In another of the stories, “Comfort,” we are told about a small town biology teacher who is dying of amyotrophic lateral sclerosis, and about his lifelong struggle with school-boards and religiously conservative parents who want creationism taught as an alternative to evolution. The story actually begins with the suicide of the teacher, a suicide that his wife knows is coming and has to some extent prepared for, although he has not told her that he has chosen just this day and this time. I spent a good part of the last year reading what have been called the evangelical atheists, Christopher Hitchens, Sam Harris, Daniel Dennett and others, and I very much appreciate their bravery in writing their warnings about religious fundamentalism. But I have to say that Munro is able to point out many of the same dangers in a much more understated way, and one which somehow understands the allure of tidy, simplistic religious worldviews while also seeing the blindness and ignorance they perpetuate. I wish I could say just how and why this reader did take comfort in the simplicity and honesty of this rather sad story.

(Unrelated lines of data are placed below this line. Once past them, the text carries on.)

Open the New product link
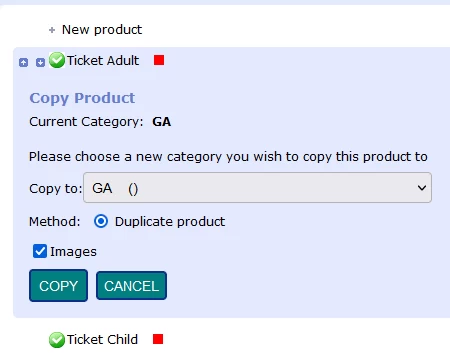pos(102,30)
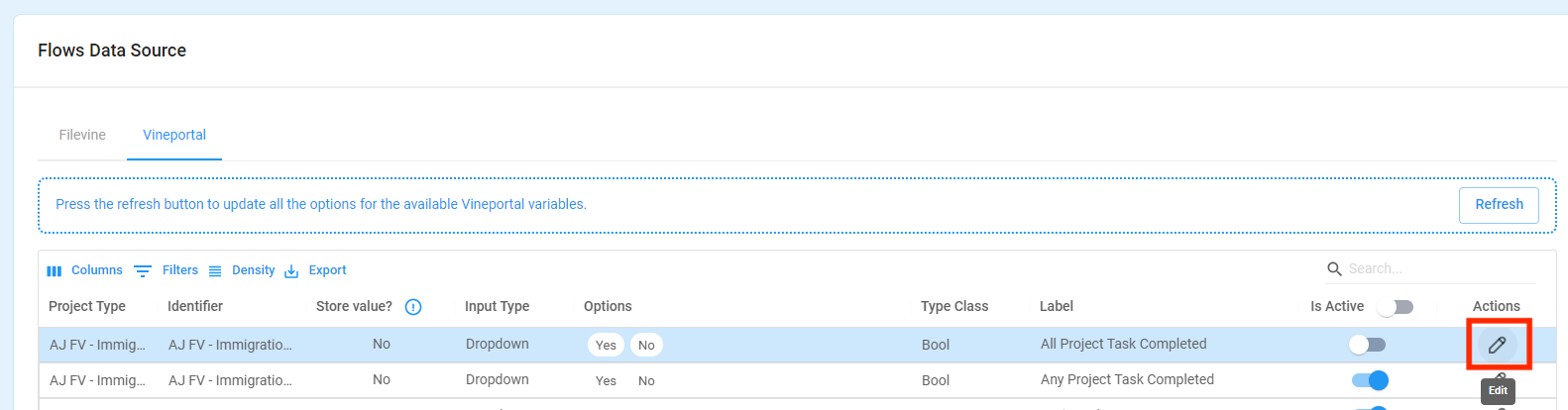1568x410 pixels.
Task: Open the Export menu
Action: pyautogui.click(x=314, y=270)
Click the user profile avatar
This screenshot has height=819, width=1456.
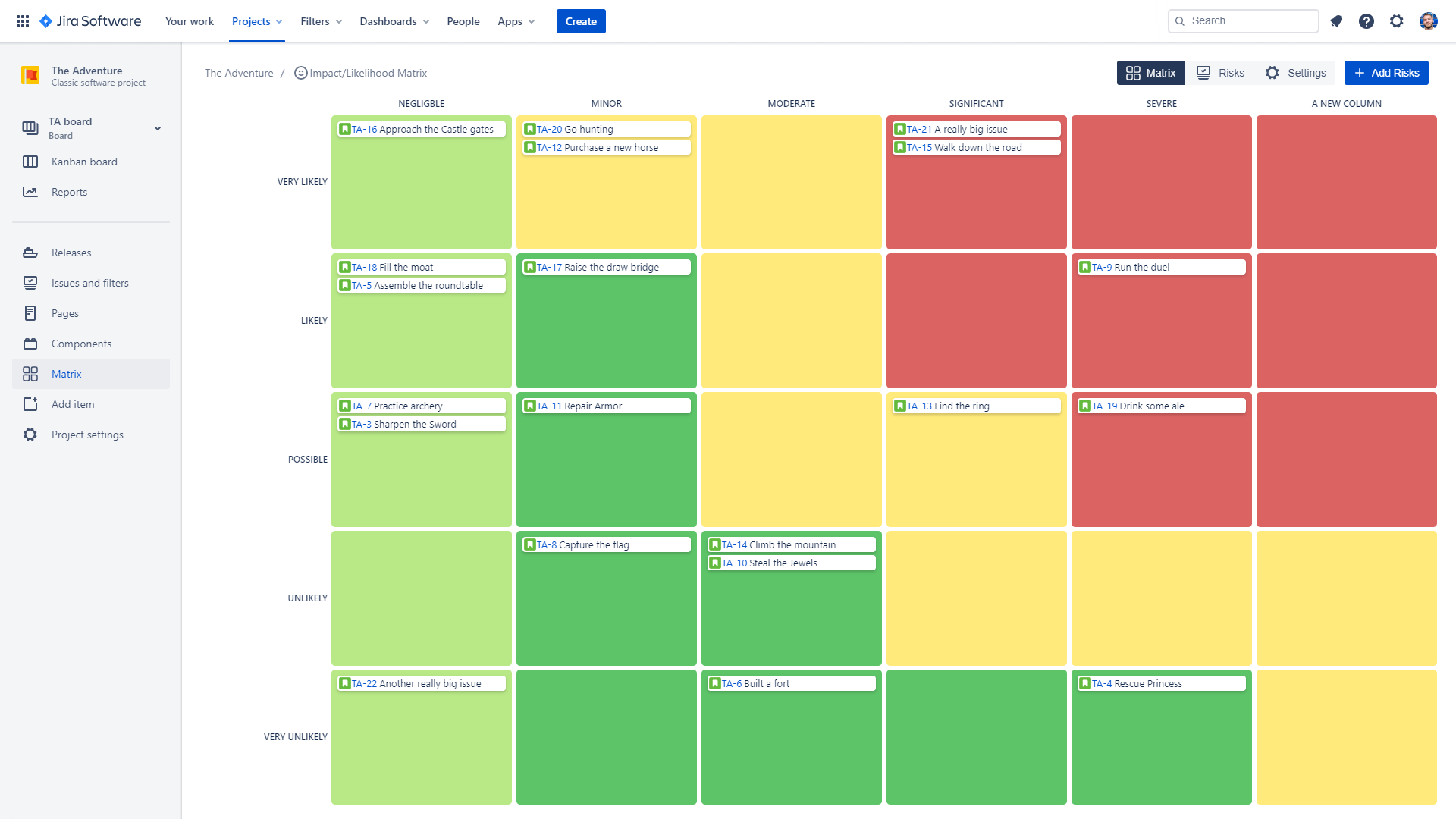[1429, 21]
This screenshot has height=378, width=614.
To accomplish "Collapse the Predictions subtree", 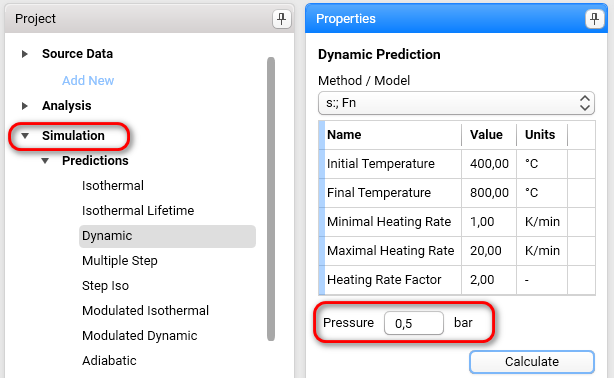I will [x=45, y=161].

Munro is the master of ‘what if?’ stories. What if she had let the affair happen, had even run off with the other man? What if the child had not died? What if she had decided to leave this small town and go to college?

Maybe you didn’t find out so much, anyway. Maybe the same thing over and over—which might be some obvious but unsettling fact about yourself. In her case, the fact of prudence—or at least some economical sort of emotional management—had been her guiding light all along.

My suspicion is that readers who really dive into Munro’s world will learn a lot about themselves, a lot about relationships, about love and life and death.